|Reviews for Ardor|
| Twilight Starr 7/11/08 . chapter 2
Great addition. I'm sure that had to be quite a sight. ;D Nice work. Keep writing!
| Odi et amo 7/4/08 . chapter 2
Cool chapter. I loved the fight sequence. And ooh, Logan is hot. I like him more now that I know he's tall...and a fellow fan of fruit loops.
| Lorki 7/1/08 . chapter 1
I like this chapter, it seems mostly like character development but I think it did that very well. Its short but I figure its important to lead onto the rest of the story. Getting to know a character first is always nice. I noticed a few run on sentences but not anything too major. Kudos.
If you could take a look at my story "The Dog King" that'd be often. It is long but just the first chapters would be fine. Thanks so much, good luck with this story.
| ByYourSide 7/1/08 . chapter 1
I have to say I found it incredibly difficult to keep track of who was speaking, especially in the bit right after the meeting.

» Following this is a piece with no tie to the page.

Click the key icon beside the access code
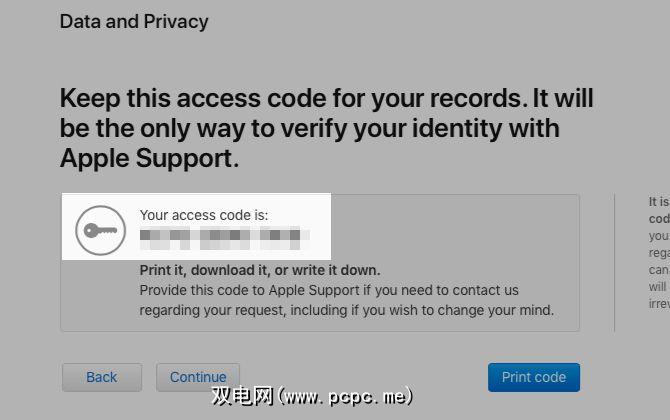The image size is (670, 420). (97, 231)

In addition, I found that having the narrator speaking in the meeting one moment, discussing with the reader how no one can help but to like him, and then having a sudden jump to a new bit of dialog-even with the phrase "It was later in the day, after the meeting." tossed in -was quite a bit of an uneasy jump. It didn't seem to flow, in my opinion.
I would suggest investing in speaker tags, but only every once in a while. For clarity, you know. )

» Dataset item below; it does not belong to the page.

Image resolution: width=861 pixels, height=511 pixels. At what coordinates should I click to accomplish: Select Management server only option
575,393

I do like the narrator, though. He has definite charisma and personality that really brings the piece to life, if anything. I think having the story told from his perspective puts the most interesting twist on it all.

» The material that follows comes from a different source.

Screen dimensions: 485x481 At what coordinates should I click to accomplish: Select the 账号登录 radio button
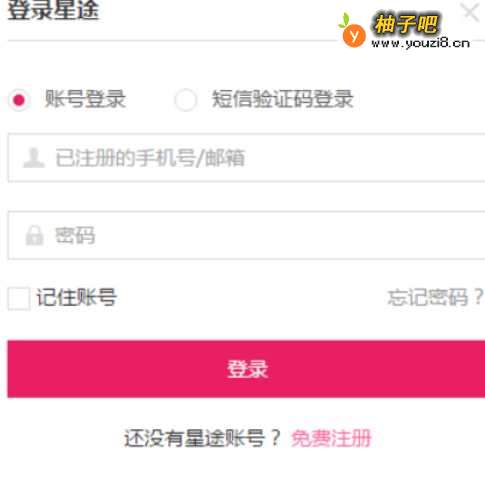click(x=19, y=100)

| Alive Out of Habit 7/1/08 . chapter 1
A very good beginning to what sounds like a good story. I like how you let us into the head of the main character, letting us know what he is thinking at all times. The last paragraph was well written and the first part of the story flowed nicely into it.
One thing I didn't get was that the guy was at work and he's a vampire. Did he have to go out into the sun? Or are the vampires in your story not affected by that? Perhaps you should have elaborated on that.
| Arydesia 6/29/08 . chapter 1
interesting beginning! it's a little choppy, though, and it'd be great if you found a way to connect the three events instead of separating them by hyphens.
logan's character is likeable :) but he seems a little bland right now, witty replies and all. but i'm waiting for the next chp.!
| Twilight Starr 6/28/08 . chapter 1
Interesting beginning. Logan is definitely an entertaining character. Nice work. Keep writing!
Good luck with writing, this story, and life. Have a lovely day and a wonderful summer.
| AMM3485 6/28/08 . chapter 1
I like it, it's a really good start so far. I know it's only the prologue so I don't really expect all of my questions to be answered but so far I think it's going really swell. The beginning is a little confusing, but I'm pretty sure it'll make sense as you go along. Great job.
| Odi et amo 6/26/08 . chapter 1
Looks interesting so far, only in the very begining the switch between the office meeting and the cafe was a little unclear. It took me a few seconds to realize he had actually moved and that time had passed. Also, is his work aware that he's a vampire? There were some things that hinted at it, but the message was unclear.
Can't wait for the next chapter though. It's always nice to see an update from you.